こんにちは。QAエンジニアの @yuki_shiro_823 です。

このエントリはソフトウェアテスト Advent Calendar 2018の15日目の記事です。

きっかけ

私は社内で色々なプロジェクトを渡り歩き、横断的にテストを行っています。
テストをしていると、

  • 機能的には問題ないけれども、なんとなく使いづらい
  • お客様の業務に照らし合わせると、もっとこうした方がいいのでは?

という事例を時々見かけます。
「開発者にもユーザ視点で、開発時から基本的なユーザビリティを向上させられるようになってほしい!」
という思いから、いくつかアンチパターンをまとめてみました。
その一部を紹介します。

ユーザビリティの定義と本エントリで扱う範囲

ユーザビリティの定義は、ヤコブ・ニールセンによる定義やISO25010などいくつかあります。
本エントリではISO-25010の「システム/ソフトウェア製品品質」で定義されている「使用性」の一部「適切度認識性」にまつわるアンチパターンをとりあげます。
f:id:acro-engineer:20181214014259p:plain:w450

適切度認識性のアンチパターン

適切度認識性について

ISO25010では、「ニーズに適した利用かどうか認識できる度合」と定義されています。

損なわれるとどうなるか

ユーザがシステムを利用して、明示された作業及び目的の達成を実行できなくなる、と考えられます。

アンチパターン1:探し物はどこですか?

f:id:acro-engineer:20181214020750p:plain:w200

内容

表やドロップダウンリストの並びが何の順番になっているのか不明で、自分の見たいものがどこにあるのか分からない、というケースです。
業務上、最新の結果から順番に表示してほしいのに、件名の昇順になっていて使いにくいということがありました。
また、サイトを訪れる人のほとんどが日本国籍と思われるサイトで、国籍を選択するドロップダウンリストになかなか「日本」が出てこないというのもよく見ます。
f:id:acro-engineer:20181214235724p:plain

対処策

一覧であれば、業務での使用順に合わせて並んでいる、ドロップダウンリストであれば、選択肢が使用頻度の高いものから並んでいるという構成にしてほしいです。

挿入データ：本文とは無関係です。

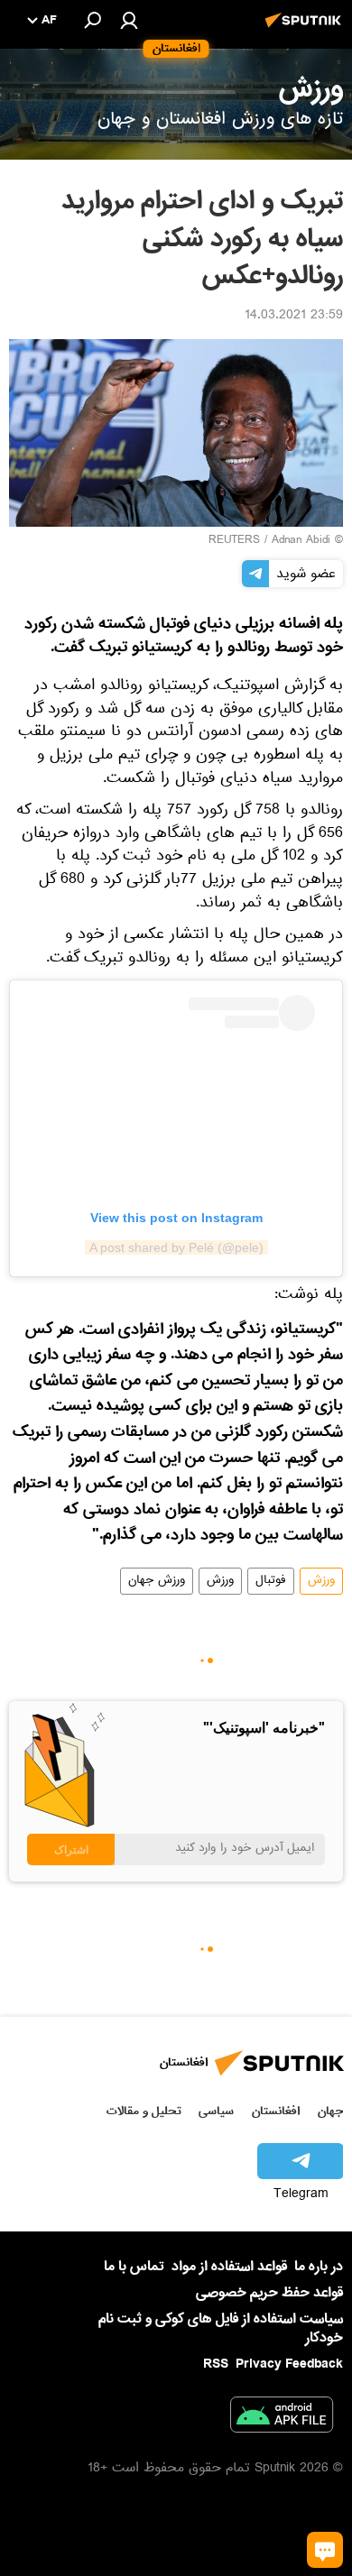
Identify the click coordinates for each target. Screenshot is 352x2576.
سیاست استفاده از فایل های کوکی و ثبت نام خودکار (220, 2328)
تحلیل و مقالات (144, 2111)
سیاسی (216, 2111)
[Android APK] (281, 2418)
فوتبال (270, 1581)
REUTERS (234, 541)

上記の例では「JP 日本」がドロップダウンリストの上位に表示されていると、ユーザにとっては使いやすいですね。
要件をヒアリングする段階で、ユーザが一覧にした内容で何をするのか、が明確にできていると後々助かります。(コーディングの段階で気づくと、修正が厄介な場合が多い問題です)

アンチパターン2:反応がない…

f:id:acro-engineer:20181214021830p:plain:w200

内容

「登録」や「検索」などのボタンをクリックしたものの、画面に何も反応がなく、処理が行われているか分からないというケースです。ユーザがボタンを連打してしまい、二重登録などが発生してしまう恐れがあります。

対処策

処理中であることが、ユーザに明確に分かるようにしてください。
こちらは、はてなブログの編集画面にある「公開する」ボタンです。
f:id:acro-engineer:20181215002713p:plain
一度「公開する」ボタンを押下すると、次の通りボタンの色が変わります。
f:id:acro-engineer:20181215004535p:plain
いかにもクリックできない様子になりました。
このように、

  • ボタンをクリックできなくする/ボタンの色を変える
  • プログレスバーなどを表示し、処理中であること示す

などがあると分かりやすくなります。
登録画面などの場合は、「登録ボタンは一度だけクリックしてください」などの注意書きがあるだけでも、連打の防止に効果があるそうです。

アンチパターン3:キャンセルのキャンセル?

f:id:acro-engineer:20181214030515p:plain:w200

内容

ユーザの操作に対して、何らかのメッセージが出るものの、次に何をしてよいか明確でない、すぐに操作が行えない、というケースです。
f:id:acro-engineer:20181215000125p:plain
パッと見ただけでは、「キャンセル」ボタンをクリックしたときに、どちらになるのか分かりません。
キャンセルをキャンセルするので、結果は「キャンセルされない」になるのですが、キャンセルがゲシュタルト崩壊しそうですね。
こちらは、キャンセルのキャンセル問題という有名なアンチパターンです。詳しく知りたい方はぜひ、以下のサイトをどうぞ。
キャンセルのキャンセル問題から考えるダイアログデザイン

対処策

メッセージの場合は、「xxxに誤りがあります。ご確認ください」など次に何をすればよいか明示するようにしてください。
また、メッセージ中の動詞とボタンの動詞をそろえるのも効果的です。

アンチパターン4:どこへも行けない

f:id:acro-engineer:20181214025231p:plain:w200

内容

ユーザがある画面から、他の画面に戻りたいと思ったときに移動する手段がないケースです。例えば、次のような画面がありました。

  • 「戻る」ボタンがない
  • ダイアログ表示で「戻る」または「閉じる」ボタンがない

f:id:acro-engineer:20181215000220p:plain:w300
こちらのキャプチャの例は、半分ネタですが、ダイアログのエリア外を押すとダイアログが消えることを知らないと、ユーザは何もできなくなってしまいます。

対処策

明確に「戻る」や「閉じる」のボタンを設けてください。
ボタンを設けない場合は、「ブラウザのバックボタンでお戻りください」など、ユーザが次の操作を行えるような指示を記載してください。

最後に

4点のアンチパターンを紹介しましたが、気を抜くと誰しもやってしまいがちなものだと思います。
何かの折にふと思い出してもらい、ユーザビリティの高いシステムを作るヒントにしてもらえると幸いです。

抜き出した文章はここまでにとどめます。